This is the code corresponding to the paper "Audio Adversarial Examples: Targeted Attacks on Speech-to-Text" Nicholas Carlini and David Wagner https://arxiv.org/abs/1801.01944
To generate adversarial examples for your own files, follow the below process and modify the arguments to attack,py. Ensure that the file is sampled at 16KHz and uses signed 16-bit ints as the data type. You may want to modify the number of iterations that the attack algorithm is allowed to run.
WARNING: THIS IS NOT THE CODE USED IN THE PAPER. If you just want to get going generating adversarial examples on audio then proceed as described below.
The current master branch points to code which runs on TensorFlow 1.15.4 and DeepSpeech 0.9.3, which is the most current version of DeepSpeech. If you want your code to run on TensorFlow 1.14 and DeepSpeech 0.4.1, then checkout commit e0e0486bf1f370582a0845236285cb2a8f8a9f7f.
However, IF YOU ARE TRYING TO REPRODUCE THE PAPER (or just have decided that you enjoy pain and want to suffer through dependency hell) then you will have to checkout commit a8d5f675ac8659072732d3de2152411f07c7aa3a and follow the README from there.
Currently, we only have the docker image that runs on gpu. Please make sure that you have gpu support. DeepSpeech v0.9.3 has dependency on CUDA 10.1 and CuDNN v7.6.
Install Docker. (skip this step if you already have docker) On Ubuntu/Debian/Linux-Mint etc.:
sudo apt-get install docker.io
sudo systemctl enable --now docker
Instructions for other platforms: https://docs.docker.com/install/
Build the docker image (Make sure that you have gpu support, if not the image won't run)

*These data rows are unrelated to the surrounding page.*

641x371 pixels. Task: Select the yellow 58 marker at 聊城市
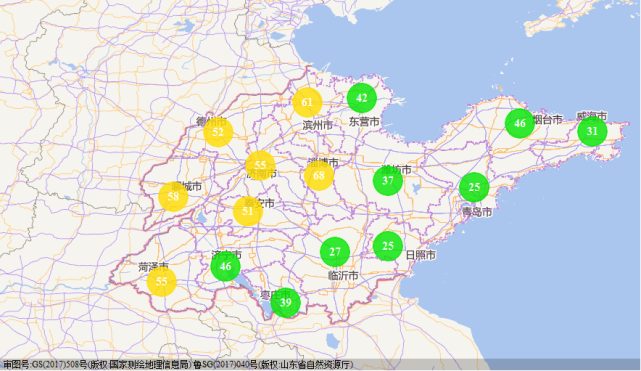[173, 197]
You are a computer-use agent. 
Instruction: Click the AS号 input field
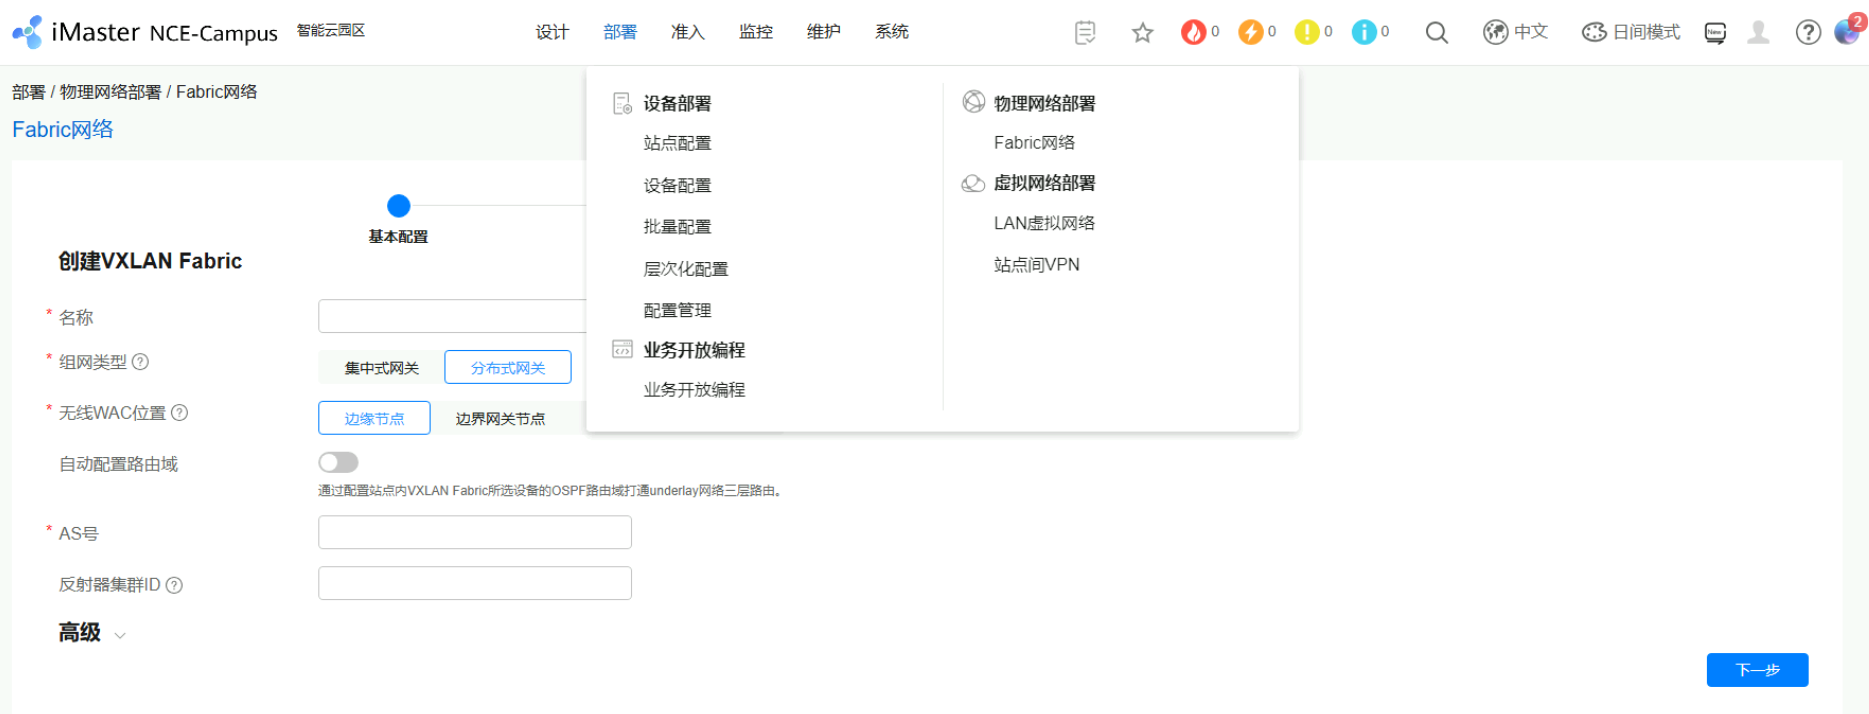474,532
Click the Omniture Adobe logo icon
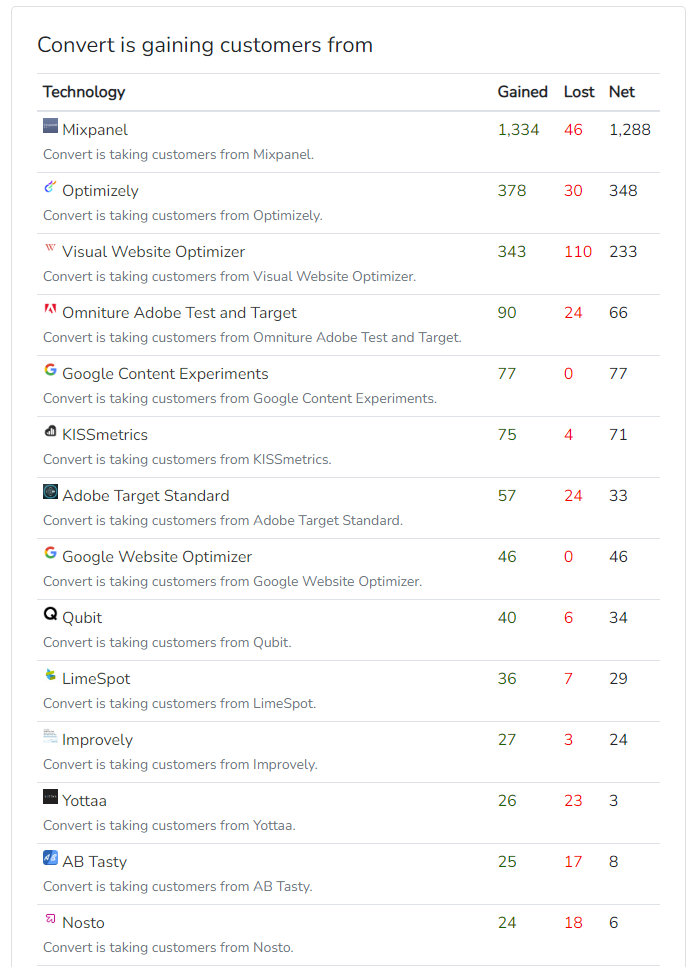The width and height of the screenshot is (697, 967). coord(51,309)
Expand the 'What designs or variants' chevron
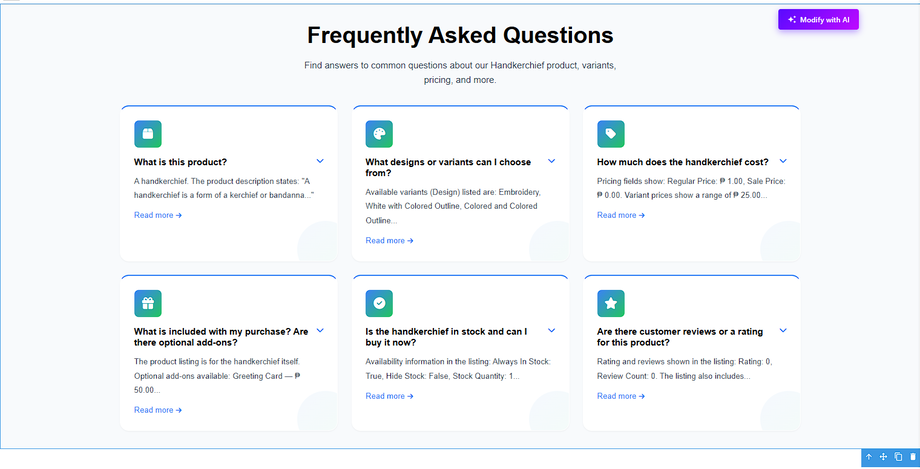Image resolution: width=920 pixels, height=469 pixels. tap(551, 161)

docker build -t aae_deepspeech_093_gpu .
Install the NVIDIA Container Toolkit. This step will only work on Linux and is only necessary if you want GPU support. As far as I know it's not possible to use a GPU with docker under Windows/Mac. On Ubuntu/Debian/Linux-Mint etc. you can install the toolkit with the following commands:
# Add the package repositories
distribution=$(. /etc/os-release;echo $ID$VERSION_ID)
curl -s -L https://nvidia.github.io/nvidia-docker/gpgkey | sudo apt-key add -
curl -s -L https://nvidia.github.io/nvidia-docker/$distribution/nvidia-docker.list | sudo tee /etc/apt/sources.list.d/nvidia-docker.list
sudo apt-get update && sudo apt-get install -y nvidia-container-toolkit
sudo systemctl restart docker
Instructions for other platforms (CentOS/RHEL): https://github.com/NVIDIA/nvidia-docker
Run the image. Please specify the absolute path to your data and tmp folder (create one if you don't have). The data folder should contain all your audio data. The tmp folder is used to store your results.
docker run --gpus all \
-v /absolute/path/to/data:/data \
-v /absolute/path/to/tmp:/tmp \
-ti aae_deepspeech_093_gpu
If you have no data and just want to test if it works, run
docker run --gpus all -ti aae_deepspeech_093_gpu
Check that you can classify normal audio correctly:
python3 classify.py \
--input sample-000000.wav \
--restore_path deepspeech-0.9.3-checkpoint/best_dev-1466475 \
--scorer_path deepspeech-0.9.3-models.scorer \
--alphabet_config_path DeepSpeech/data/alphabet.txt \
Generate an adversarial example:
python3 attack.py \
--input sample-000000.wav \
--outprefix adv \
--target "this is a test" \
--iterations 1000 \
--restore_path deepspeech-0.9.3-checkpoint/best_dev-1466475 \
--scorer_path deepspeech-0.9.3-models.scorer \
--alphabet_config_path DeepSpeech/data/alphabet.txt \
Verify that the attack succeeded:
python3 classify.py \
--input adv0.wav \
--restore_path deepspeech-0.9.3-checkpoint/best_dev-1466475 \
--scorer_path deepspeech-0.9.3-models.scorer \
--alphabet_config_path DeepSpeech/data/alphabet.txt \